Um passageiro da Latam relatou ter presenciado, em um voo doméstico, a orientação da tripulação para que apenas os clientes das primeiras fileiras, classificadas como Cabine Premium Economy, utilizassem o banheiro dianteiro da aeronave. Ele contou que não foi impedido de acessar o lavatório, já que é cliente habitual da companhia, mas relatou desconforto ao observar que os demais passageiros eram direcionados exclusivamente aos banheiros traseiros.
Segundo o relato do executivo Carlos Eduardo Padula, a companhia estaria adotando de forma mais rígida essa segmentação, prática que ele afirma não ter visto com tanta frequência anteriormente em voos domésticos.
Segundo contou, “a comissária avisou que o banheiro da frente era só para quem estava nas primeiras fileiras. Como eu estava ali, pude usar, mas vi passageiros sendo orientados a voltar para o fundo do avião. Isso gerou filas e um clima de distinção dentro da cabine.”
A Tribuna do Planalto procurou a Latam Airlines Brasil e a Agência Nacional de Aviação Civil (Anac), que enviaram notas nesta segunda-feira (25). A Latam não negou a restrição.
A Anac afirmou que a definição de quais lavatórios podem ser usados por cada área da aeronave é uma prática operacional das companhias, desde que não haja descumprimento de regras de segurança nem prejuízo à acessibilidade.
“As condições do serviço devem ser apresentadas de forma clara aos passageiros. Se passageiros constatarem que tiveram seus direitos desrespeitados ao tentar solucionar problemas de atendimento com a empresa responsável por seu voo, a Anac recomenda o registro de reclamação na plataforma Consumidor.gov.br, para uma forma de mediação mais rápida para solução de problemas em relações de consumo.”, orienta.

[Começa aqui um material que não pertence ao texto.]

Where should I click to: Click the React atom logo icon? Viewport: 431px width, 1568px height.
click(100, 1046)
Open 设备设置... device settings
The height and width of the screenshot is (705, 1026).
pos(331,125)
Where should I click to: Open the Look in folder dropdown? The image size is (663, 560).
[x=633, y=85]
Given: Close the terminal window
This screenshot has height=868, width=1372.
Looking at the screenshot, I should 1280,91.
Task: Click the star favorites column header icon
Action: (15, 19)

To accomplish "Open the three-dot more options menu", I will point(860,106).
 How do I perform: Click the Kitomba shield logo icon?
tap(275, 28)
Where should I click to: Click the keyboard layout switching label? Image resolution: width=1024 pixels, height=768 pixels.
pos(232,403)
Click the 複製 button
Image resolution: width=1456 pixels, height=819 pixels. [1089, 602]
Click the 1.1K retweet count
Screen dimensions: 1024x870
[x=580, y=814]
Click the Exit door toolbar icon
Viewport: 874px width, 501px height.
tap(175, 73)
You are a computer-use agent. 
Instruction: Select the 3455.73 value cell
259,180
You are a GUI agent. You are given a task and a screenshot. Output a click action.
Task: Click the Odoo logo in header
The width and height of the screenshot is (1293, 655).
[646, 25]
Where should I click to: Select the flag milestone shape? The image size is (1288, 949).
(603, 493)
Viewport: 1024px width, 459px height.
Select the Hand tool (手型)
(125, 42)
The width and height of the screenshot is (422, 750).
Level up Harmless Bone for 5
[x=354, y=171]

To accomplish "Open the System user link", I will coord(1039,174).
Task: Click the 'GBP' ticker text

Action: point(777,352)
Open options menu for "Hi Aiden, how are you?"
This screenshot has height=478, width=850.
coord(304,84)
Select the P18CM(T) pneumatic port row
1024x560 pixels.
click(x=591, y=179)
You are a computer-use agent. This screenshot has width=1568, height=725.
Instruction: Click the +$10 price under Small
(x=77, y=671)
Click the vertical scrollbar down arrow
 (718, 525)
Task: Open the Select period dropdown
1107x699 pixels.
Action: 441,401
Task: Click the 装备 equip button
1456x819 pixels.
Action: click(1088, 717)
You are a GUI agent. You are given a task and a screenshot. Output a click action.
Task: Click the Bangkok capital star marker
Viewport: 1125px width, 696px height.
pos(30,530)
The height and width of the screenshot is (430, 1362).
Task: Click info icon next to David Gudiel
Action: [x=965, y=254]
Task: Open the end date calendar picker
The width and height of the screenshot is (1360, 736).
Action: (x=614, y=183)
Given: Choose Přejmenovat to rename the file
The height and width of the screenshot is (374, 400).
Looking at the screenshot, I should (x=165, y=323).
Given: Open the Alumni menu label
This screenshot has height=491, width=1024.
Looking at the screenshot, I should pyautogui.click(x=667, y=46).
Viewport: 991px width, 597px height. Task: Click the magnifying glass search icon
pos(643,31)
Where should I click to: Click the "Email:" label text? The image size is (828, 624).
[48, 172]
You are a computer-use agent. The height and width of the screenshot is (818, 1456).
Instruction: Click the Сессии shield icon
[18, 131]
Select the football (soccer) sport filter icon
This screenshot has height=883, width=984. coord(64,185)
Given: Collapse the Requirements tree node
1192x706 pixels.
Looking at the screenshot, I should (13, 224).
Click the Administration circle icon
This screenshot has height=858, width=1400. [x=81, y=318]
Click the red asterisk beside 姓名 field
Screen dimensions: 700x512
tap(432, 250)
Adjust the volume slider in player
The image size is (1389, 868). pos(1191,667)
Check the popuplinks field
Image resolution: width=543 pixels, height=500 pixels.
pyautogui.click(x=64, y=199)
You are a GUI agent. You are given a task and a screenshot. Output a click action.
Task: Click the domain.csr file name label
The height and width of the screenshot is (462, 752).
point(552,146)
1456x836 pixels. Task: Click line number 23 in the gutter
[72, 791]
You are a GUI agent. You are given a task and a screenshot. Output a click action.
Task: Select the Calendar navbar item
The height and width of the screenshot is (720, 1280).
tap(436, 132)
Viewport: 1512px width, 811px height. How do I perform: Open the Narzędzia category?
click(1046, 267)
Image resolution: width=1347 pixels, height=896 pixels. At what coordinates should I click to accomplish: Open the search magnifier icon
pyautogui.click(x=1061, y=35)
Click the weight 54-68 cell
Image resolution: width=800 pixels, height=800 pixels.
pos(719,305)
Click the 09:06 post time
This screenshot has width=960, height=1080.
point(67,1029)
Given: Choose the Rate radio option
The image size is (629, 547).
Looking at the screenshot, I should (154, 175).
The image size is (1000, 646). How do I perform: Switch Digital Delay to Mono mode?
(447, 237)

Já a Latam Airlines Brasil respondeu à Tribuna que segue uma política alinhada ao padrão internacional. “A LATAM Airlines Brasil esclarece que segue a prática mundial de uso de toaletes por cabine, garantindo privacidade e a experiência adequada ao produto adquirido pelo cliente, em conformidade com as normas da ANAC e a legislação brasileira aplicável.”, afirma em nota.
Segundo a aérea, “em situações específicas — como atendimento a passageiros com necessidades especiais, emergências ou para equilibrar o fluxo de pessoas a bordo —, a tripulação pode autorizar o uso por outros clientes.”